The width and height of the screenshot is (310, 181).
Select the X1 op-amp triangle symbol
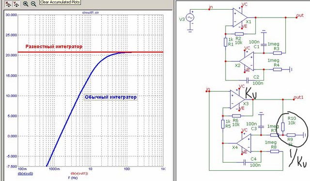240,18
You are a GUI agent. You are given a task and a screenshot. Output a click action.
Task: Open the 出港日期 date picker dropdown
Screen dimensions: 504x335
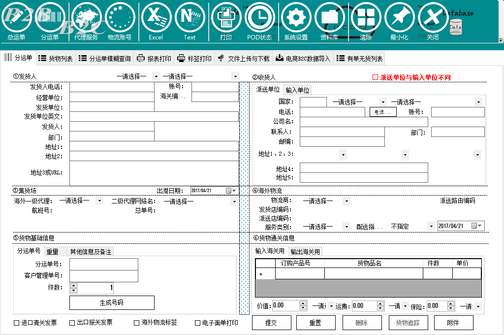click(x=234, y=191)
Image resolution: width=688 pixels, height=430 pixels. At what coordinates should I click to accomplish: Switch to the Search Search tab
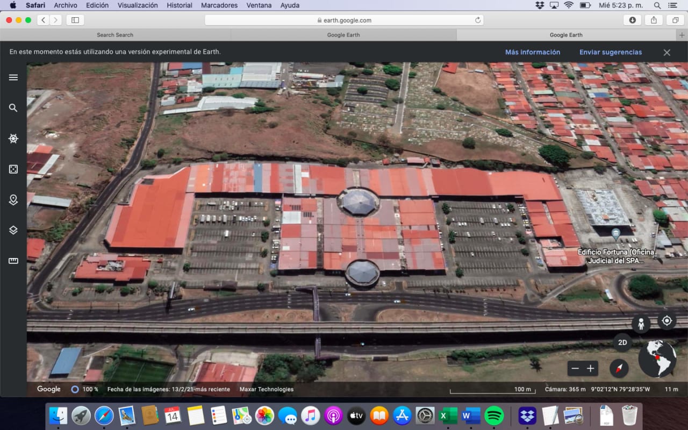pyautogui.click(x=115, y=35)
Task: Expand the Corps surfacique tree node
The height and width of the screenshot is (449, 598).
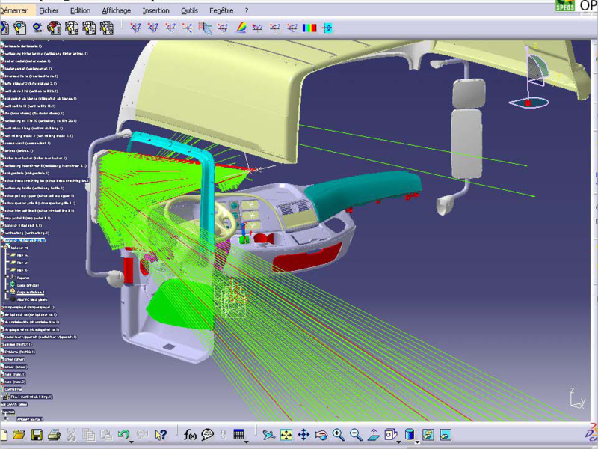Action: [7, 292]
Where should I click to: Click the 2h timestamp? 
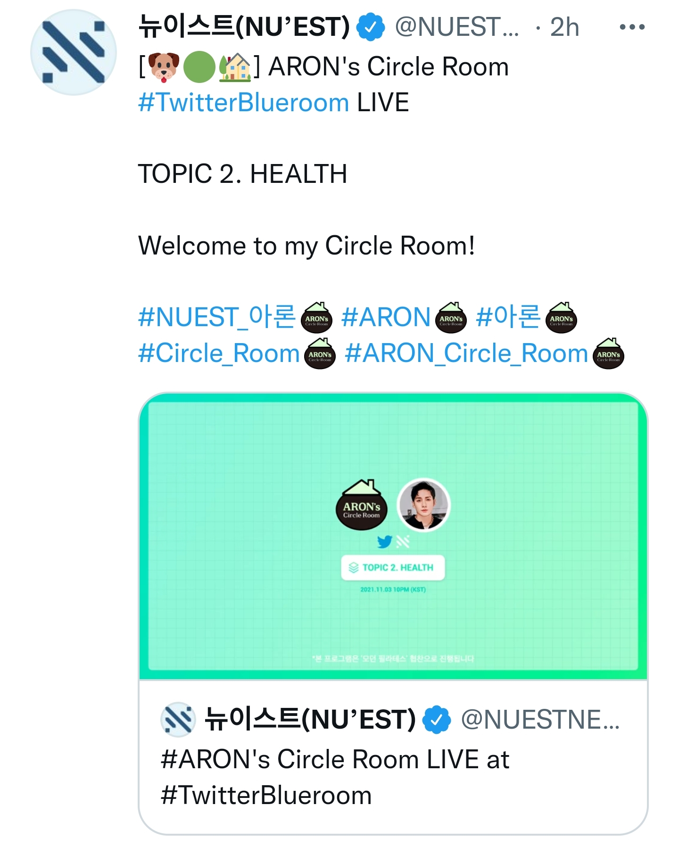564,27
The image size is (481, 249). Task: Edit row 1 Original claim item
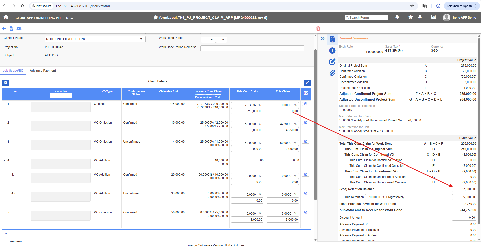[306, 104]
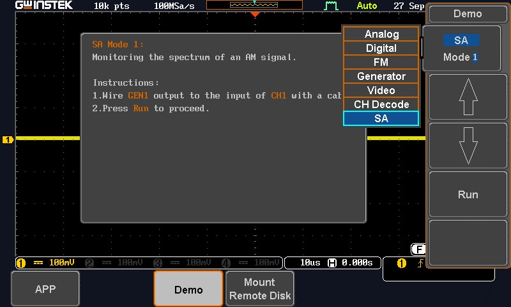
Task: Enable channel 3 in the status bar
Action: (x=183, y=263)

==============================

▶ STATED GOAL: Rewrite all of the material above, swapping every "screenshot" for "screen capture" and leaving everything else unchanged. Leave the pictures out.

▶ SOLVED PROBLEM:
The width and height of the screen capture is (310, 181).
Select the X1 op-amp triangle symbol
240,18
You are a GUI agent. You are given a task and a screen capture. Output a click action.
Task: Open the 出港日期 date picker dropdown
Screen dimensions: 504x335
click(x=234, y=191)
Image resolution: width=688 pixels, height=430 pixels. At what coordinates should I click to accomplish: Switch to the Search Search tab
pyautogui.click(x=115, y=35)
Task: Expand the Corps surfacique tree node
The height and width of the screen capture is (449, 598).
Action: [7, 292]
Where should I click to: Click the 2h timestamp? 
564,27
The image size is (481, 249). Task: Edit row 1 Original claim item
[306, 104]
Task: Enable channel 3 in the status bar
Action: (x=183, y=263)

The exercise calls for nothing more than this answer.